- The Washington Times - Friday, October 31, 2003

When Navy lost homecoming games in previous years to the likes of Duke and Rice, they were merely disappointing defeats in disappointing seasons. Last week’s homecoming loss to Delaware caused more of a stir — and for that, the Midshipmen should be thankful.

The loss ended a three-game winning streak, hurt the Midshipmen’s bowl chances and brought the team back to reality after its best start since 1996 as it awaits today’s home date with Tulane. But at least people took notice, something fans in Annapolis haven’t done for a while. The Mids (5-3) were aware of the extra support, which made the loss to the Division I-AA Blue Hens even more painful.

“It’s a pride thing,” cornerback Vaughn Kelley said. “We’ve got a lot of people behind us and excited about us that haven’t been like this since I’ve been here. The Brigade [of midshipmen] and the fans were great last week, and we didn’t live up to their expectations. All I did was eat and go to sleep after the game ‘cause I wanted the day to be over. I was shaking when we watched film on Monday ‘cause I was so mad. You just don’t lose homecoming.”

Adding to the pain was that the main reasons for the defeat were turnovers (the Mids committed three) and a faltering ground game (180 yards, compared to the previous average of 321), areas in which the Mids had excelled.

But now the team must forget about Delaware with two of its toughest tests of the season looming. After Tulane’s visit, the Mids head to South Bend, Ind., next weekend for their annual tussle with the Fighting Irish.

Navy hasn’t defeated Notre Dame in 39 years, but the Mids can’t afford to overlook the Green Wave, who may be the tougher opponent. Injuries to Tulane’s defense, however, give the Mids a good chance of re-establishing their running game.

Eight Tulane defensive lineman have missed time this season. It has gotten so bad that an offensive lineman, Willie Christian, will be playing defensive end today.

Defensively, the Mids will face their toughest test to date against Tulane’s high-powered offense. The Green Wave (3-5) have two potential first-round draft picks in quarterback J.P. Losman and running back Mewelde Moore. The speedy Moore is only the second player in Division I-A history with 4,000 career rushing yards and 2,000 receiving yards.
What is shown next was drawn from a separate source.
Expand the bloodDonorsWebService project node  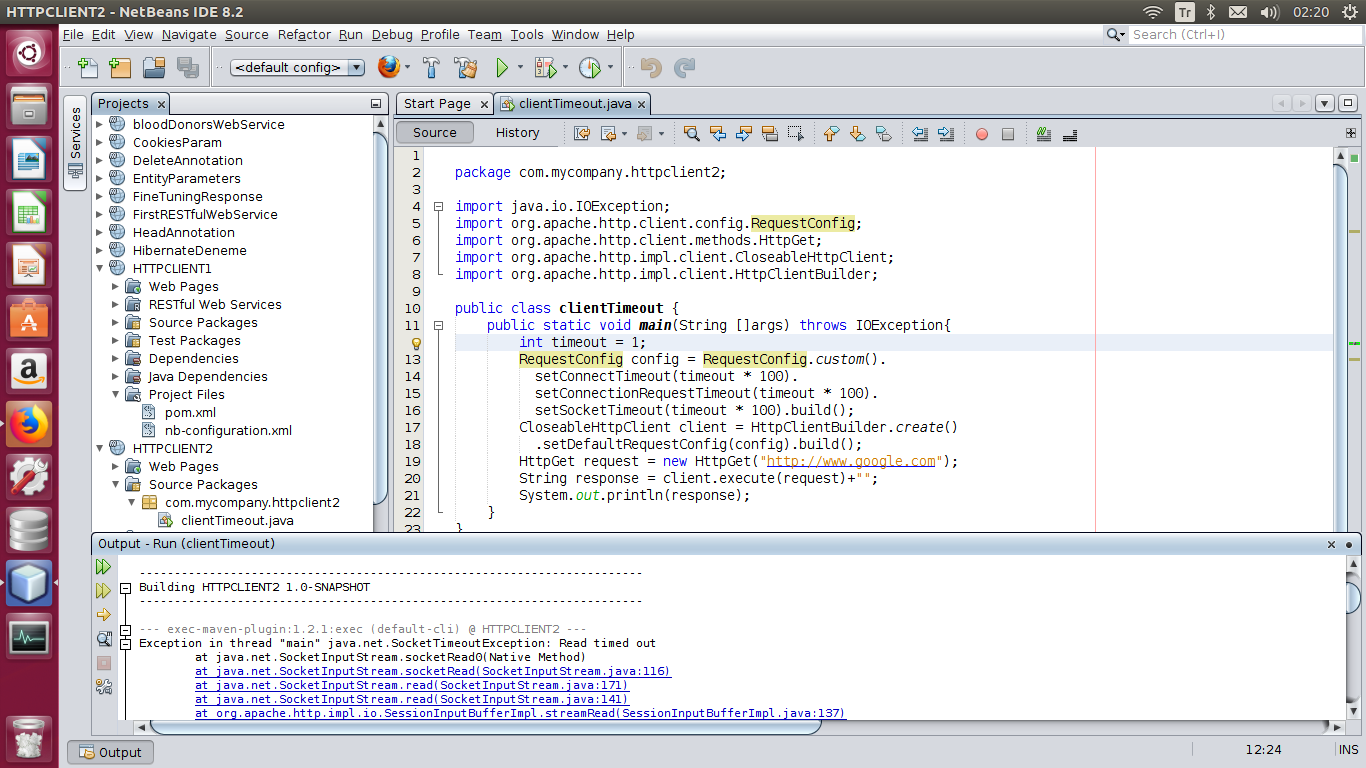(100, 125)
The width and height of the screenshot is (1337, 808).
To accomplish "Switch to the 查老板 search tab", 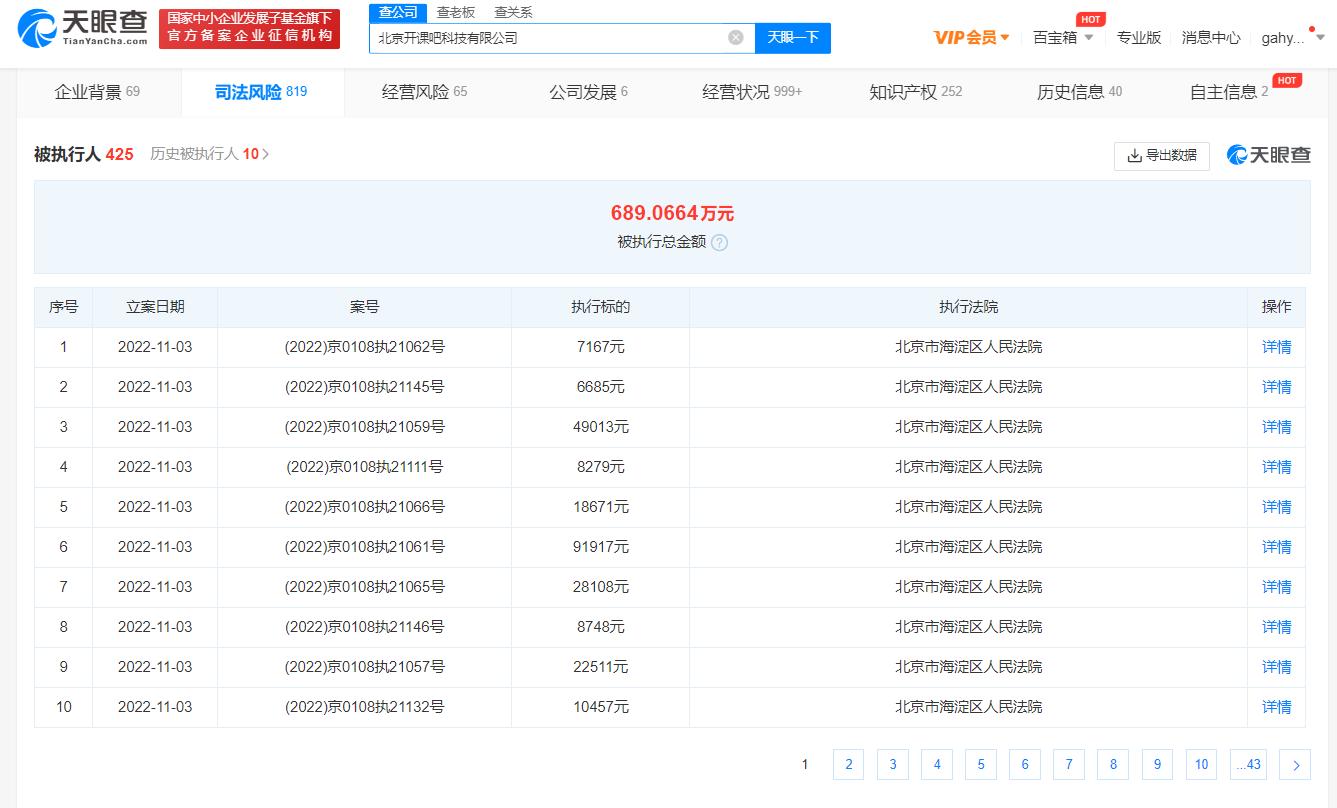I will [x=455, y=12].
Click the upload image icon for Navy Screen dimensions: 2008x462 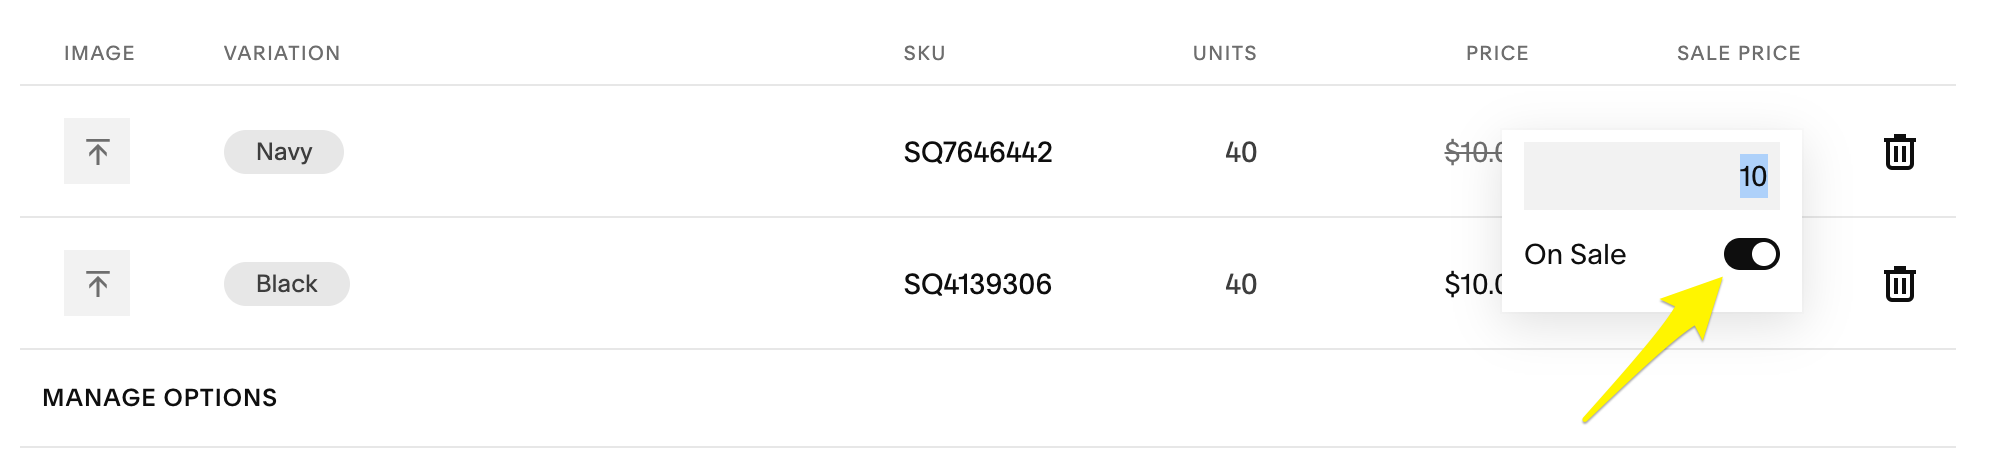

Over the past three years, the Green Wave averaged more than 46 points against the Mids, all Tulane victories. The trend obviously must stop for Navy to win.

“They threw it over our head, underneath our head, wherever they wanted last year,” Navy coach Paul Johnson said. “They had a little of everything.”

Yet the Tulane offense has averaged under 25 points a game the past four weeks after scoring 36 points a game over the first month. Losman’s play has been part of the problem. In the Green Wave’s four-game losing streak, he has passed for a little more than 200 yards a game and thrown seven interceptions. But Johnson said Losman could be poised for a big game.

“They’ve scored 143 points in three games [against Navy],” Johnson said. “If you haven’t been playing well, I would think you’d be licking your chops to get up here to have a shot at that.”